-- The problem --
Count the lines in the entries below that contain the word "Switch". Reply with the number alone.

-- Given records --
----

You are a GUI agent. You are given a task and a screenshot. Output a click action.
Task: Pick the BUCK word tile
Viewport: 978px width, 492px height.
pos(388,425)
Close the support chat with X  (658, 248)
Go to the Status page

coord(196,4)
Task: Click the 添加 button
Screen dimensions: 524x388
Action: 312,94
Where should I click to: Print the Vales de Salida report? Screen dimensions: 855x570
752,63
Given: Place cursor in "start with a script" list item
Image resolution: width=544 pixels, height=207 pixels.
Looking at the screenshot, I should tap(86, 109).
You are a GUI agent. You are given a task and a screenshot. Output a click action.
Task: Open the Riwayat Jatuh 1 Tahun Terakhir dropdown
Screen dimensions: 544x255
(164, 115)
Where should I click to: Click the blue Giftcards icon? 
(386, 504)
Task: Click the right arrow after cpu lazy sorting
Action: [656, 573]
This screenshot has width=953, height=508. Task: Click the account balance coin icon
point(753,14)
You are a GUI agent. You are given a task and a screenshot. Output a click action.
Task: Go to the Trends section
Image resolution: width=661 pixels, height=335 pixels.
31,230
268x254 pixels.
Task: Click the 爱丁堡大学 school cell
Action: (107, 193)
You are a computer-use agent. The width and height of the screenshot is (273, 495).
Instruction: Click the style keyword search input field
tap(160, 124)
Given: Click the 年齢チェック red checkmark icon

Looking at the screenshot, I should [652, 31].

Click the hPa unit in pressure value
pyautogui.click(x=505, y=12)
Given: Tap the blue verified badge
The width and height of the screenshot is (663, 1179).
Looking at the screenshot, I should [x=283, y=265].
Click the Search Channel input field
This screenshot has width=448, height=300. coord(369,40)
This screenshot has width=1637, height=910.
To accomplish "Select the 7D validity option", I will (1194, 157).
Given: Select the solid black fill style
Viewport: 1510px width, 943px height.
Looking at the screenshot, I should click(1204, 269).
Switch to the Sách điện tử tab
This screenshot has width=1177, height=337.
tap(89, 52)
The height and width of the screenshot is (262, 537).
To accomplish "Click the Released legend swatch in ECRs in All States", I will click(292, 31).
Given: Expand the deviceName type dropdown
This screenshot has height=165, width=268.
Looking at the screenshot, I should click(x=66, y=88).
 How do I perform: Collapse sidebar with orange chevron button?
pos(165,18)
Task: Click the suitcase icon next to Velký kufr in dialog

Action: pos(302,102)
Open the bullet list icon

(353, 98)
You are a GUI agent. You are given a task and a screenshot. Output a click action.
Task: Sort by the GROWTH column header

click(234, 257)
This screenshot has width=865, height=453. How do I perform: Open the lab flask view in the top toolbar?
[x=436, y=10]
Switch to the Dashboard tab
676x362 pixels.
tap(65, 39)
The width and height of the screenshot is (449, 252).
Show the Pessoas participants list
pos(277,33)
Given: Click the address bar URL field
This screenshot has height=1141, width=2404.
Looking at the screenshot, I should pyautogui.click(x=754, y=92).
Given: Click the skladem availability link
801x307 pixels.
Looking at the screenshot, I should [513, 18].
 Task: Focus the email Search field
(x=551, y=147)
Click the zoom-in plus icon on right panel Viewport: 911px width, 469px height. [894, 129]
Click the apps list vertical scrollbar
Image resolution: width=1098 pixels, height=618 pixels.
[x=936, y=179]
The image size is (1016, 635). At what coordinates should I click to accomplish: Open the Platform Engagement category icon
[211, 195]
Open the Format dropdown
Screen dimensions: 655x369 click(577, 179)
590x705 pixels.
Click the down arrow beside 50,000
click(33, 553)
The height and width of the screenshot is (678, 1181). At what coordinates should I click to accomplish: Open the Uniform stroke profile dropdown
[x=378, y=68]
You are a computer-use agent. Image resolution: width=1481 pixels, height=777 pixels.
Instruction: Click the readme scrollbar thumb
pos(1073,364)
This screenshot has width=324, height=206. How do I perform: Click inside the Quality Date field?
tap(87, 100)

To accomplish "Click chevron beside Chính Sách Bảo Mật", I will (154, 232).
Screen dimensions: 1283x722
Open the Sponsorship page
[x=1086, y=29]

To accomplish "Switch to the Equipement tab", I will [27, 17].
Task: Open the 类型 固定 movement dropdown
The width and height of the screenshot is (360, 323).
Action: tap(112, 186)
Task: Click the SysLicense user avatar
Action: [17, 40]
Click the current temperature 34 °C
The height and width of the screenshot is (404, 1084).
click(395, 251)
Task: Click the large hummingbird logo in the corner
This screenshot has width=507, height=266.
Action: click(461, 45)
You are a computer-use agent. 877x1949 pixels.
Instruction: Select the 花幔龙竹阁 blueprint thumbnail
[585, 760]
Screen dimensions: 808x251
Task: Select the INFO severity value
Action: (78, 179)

----

-- Problem solution --
3